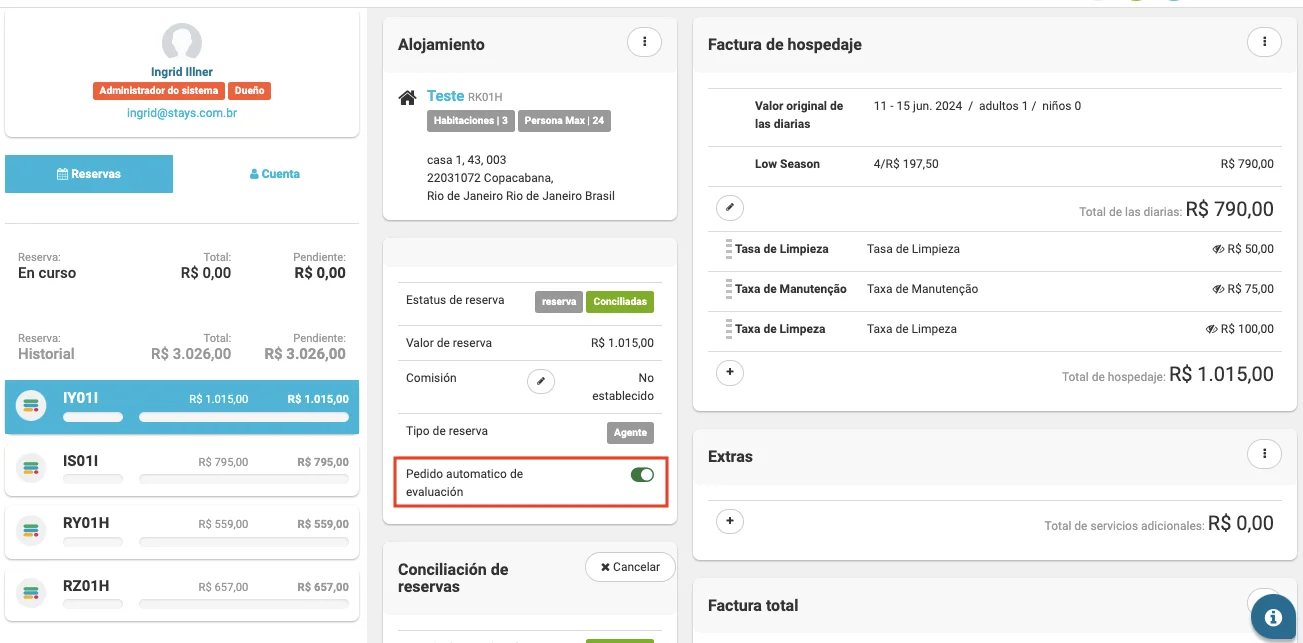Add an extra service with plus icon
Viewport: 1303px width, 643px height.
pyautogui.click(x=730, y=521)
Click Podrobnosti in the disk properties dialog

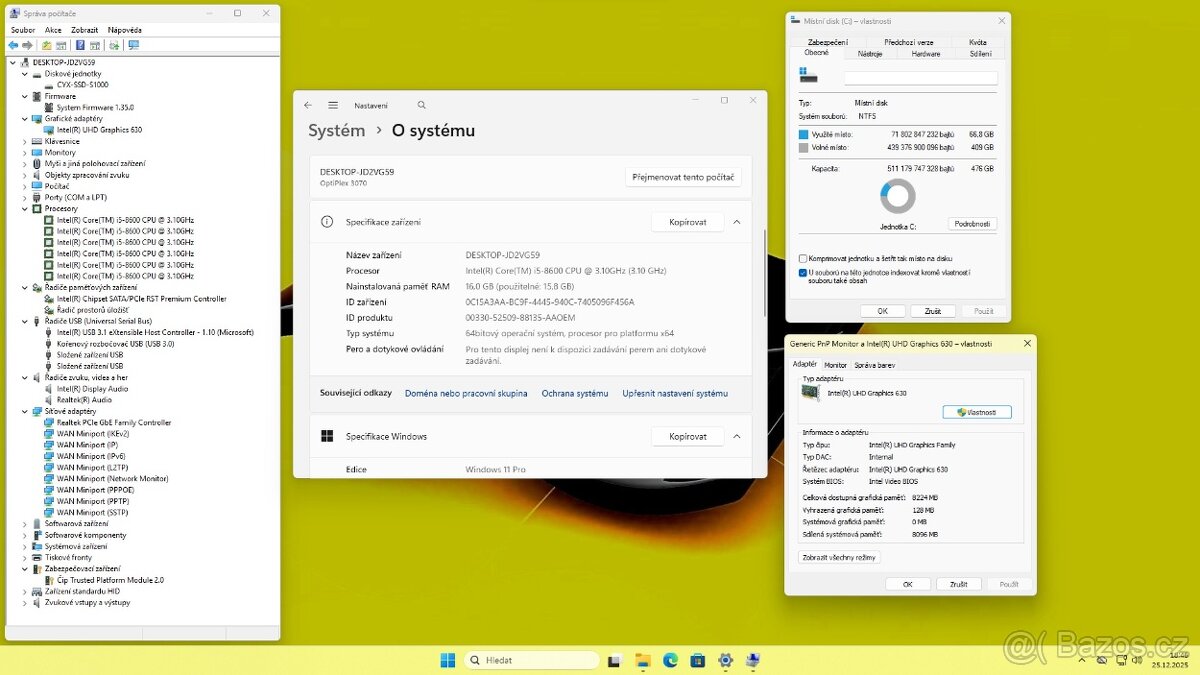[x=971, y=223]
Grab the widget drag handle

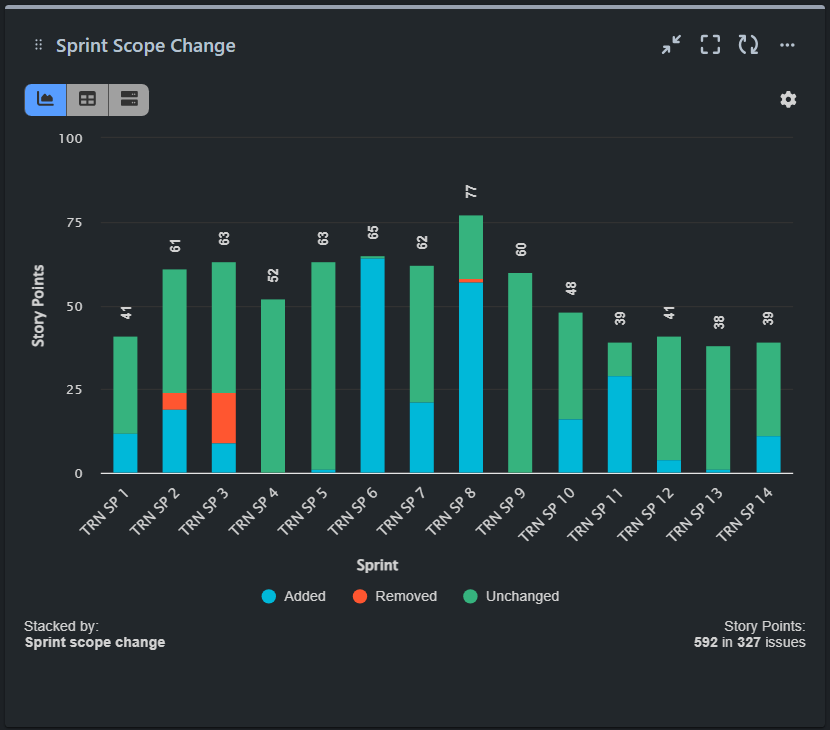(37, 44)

**Instructions to follow**. Starting at the line with "Click Podrobnosti in", transcribe the listing above exactly through its last line. No picture belongs in the transcription.

**Reply to the task**.
Click Podrobnosti in the disk properties dialog

[x=971, y=223]
Grab the widget drag handle

(37, 44)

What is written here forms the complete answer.